For this exercise, return only the lines in the records below from the one holding "You are a GUI" through the one holding "Task: Click the 'Forum:'", including both, exactly as they appear and without pictures.

-- SUPPLIED MATERIAL --
........

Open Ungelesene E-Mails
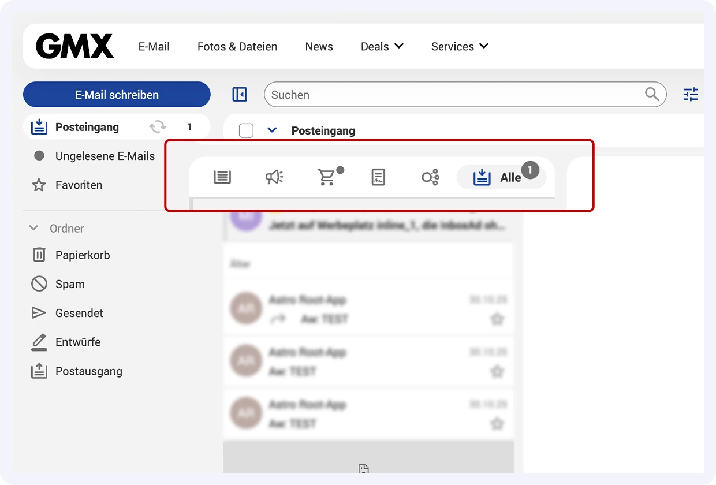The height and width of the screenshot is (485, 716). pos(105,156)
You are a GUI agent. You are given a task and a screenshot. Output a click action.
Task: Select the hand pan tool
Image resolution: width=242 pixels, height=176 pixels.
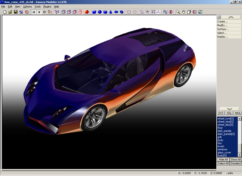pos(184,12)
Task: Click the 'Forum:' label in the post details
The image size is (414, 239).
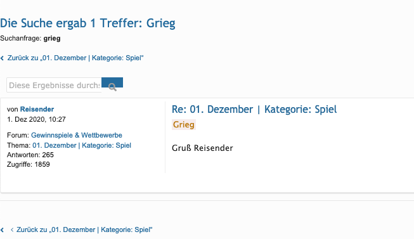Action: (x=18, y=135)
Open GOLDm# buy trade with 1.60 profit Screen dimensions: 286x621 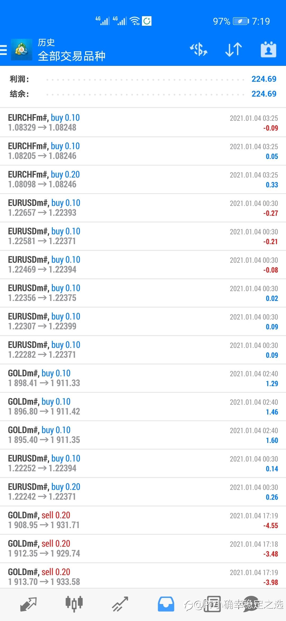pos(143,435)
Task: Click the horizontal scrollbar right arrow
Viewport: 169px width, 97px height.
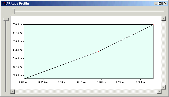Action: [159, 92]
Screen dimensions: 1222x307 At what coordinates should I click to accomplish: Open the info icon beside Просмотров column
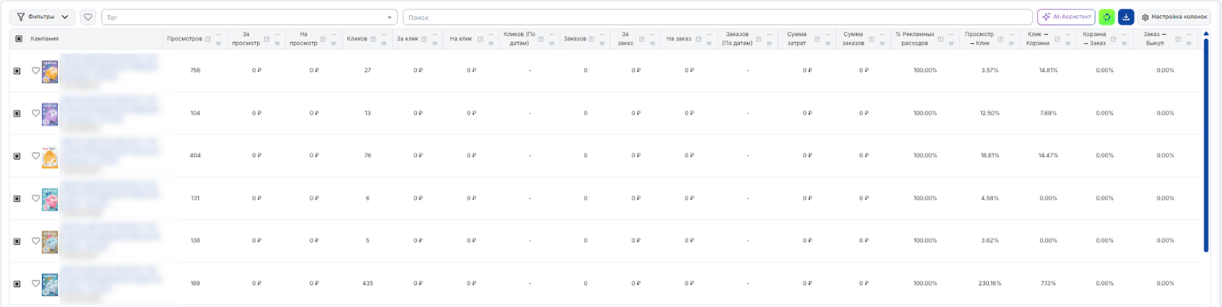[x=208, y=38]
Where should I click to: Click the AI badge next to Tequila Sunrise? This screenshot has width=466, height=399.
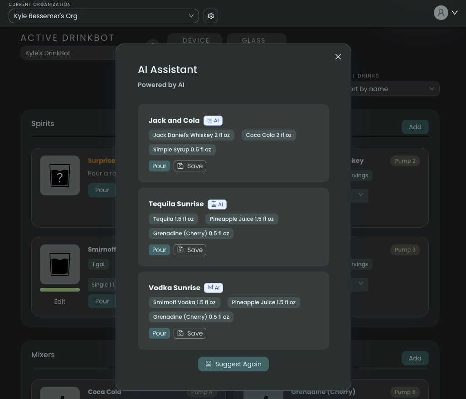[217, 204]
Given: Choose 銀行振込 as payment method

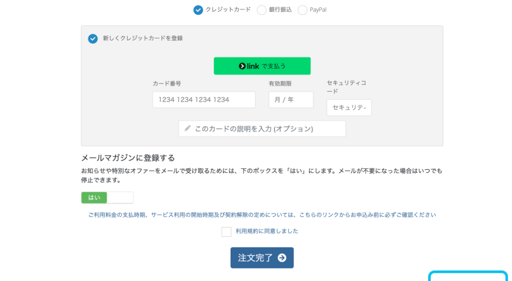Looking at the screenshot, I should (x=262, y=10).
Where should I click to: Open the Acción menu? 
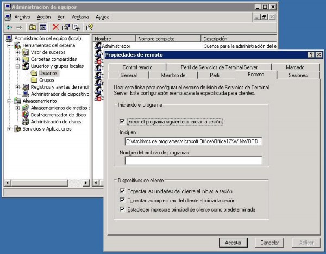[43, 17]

........

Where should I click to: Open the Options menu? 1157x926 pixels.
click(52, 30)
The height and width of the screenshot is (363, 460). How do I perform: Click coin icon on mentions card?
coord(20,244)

........

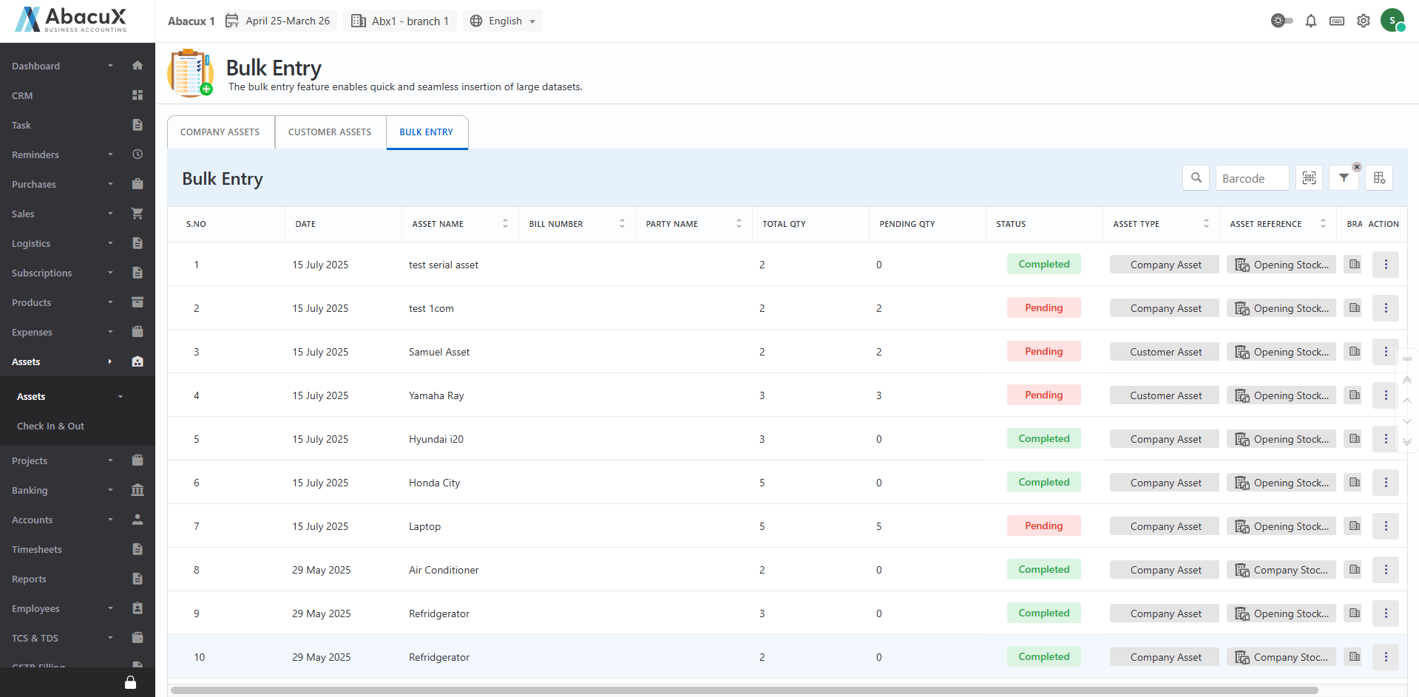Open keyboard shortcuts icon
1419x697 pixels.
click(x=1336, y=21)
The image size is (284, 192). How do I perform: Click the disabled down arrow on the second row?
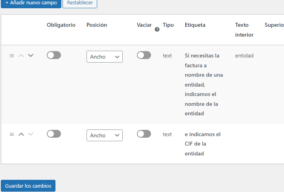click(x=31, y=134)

........

-- ANSWER SPACE --
You are a GUI agent. You are given a task and a screenshot. Output a click action.
Task: Select the hand pan tool
Image resolution: width=242 pixels, height=176 pixels.
pos(184,12)
Task: Click the 'Forum:' label in the post details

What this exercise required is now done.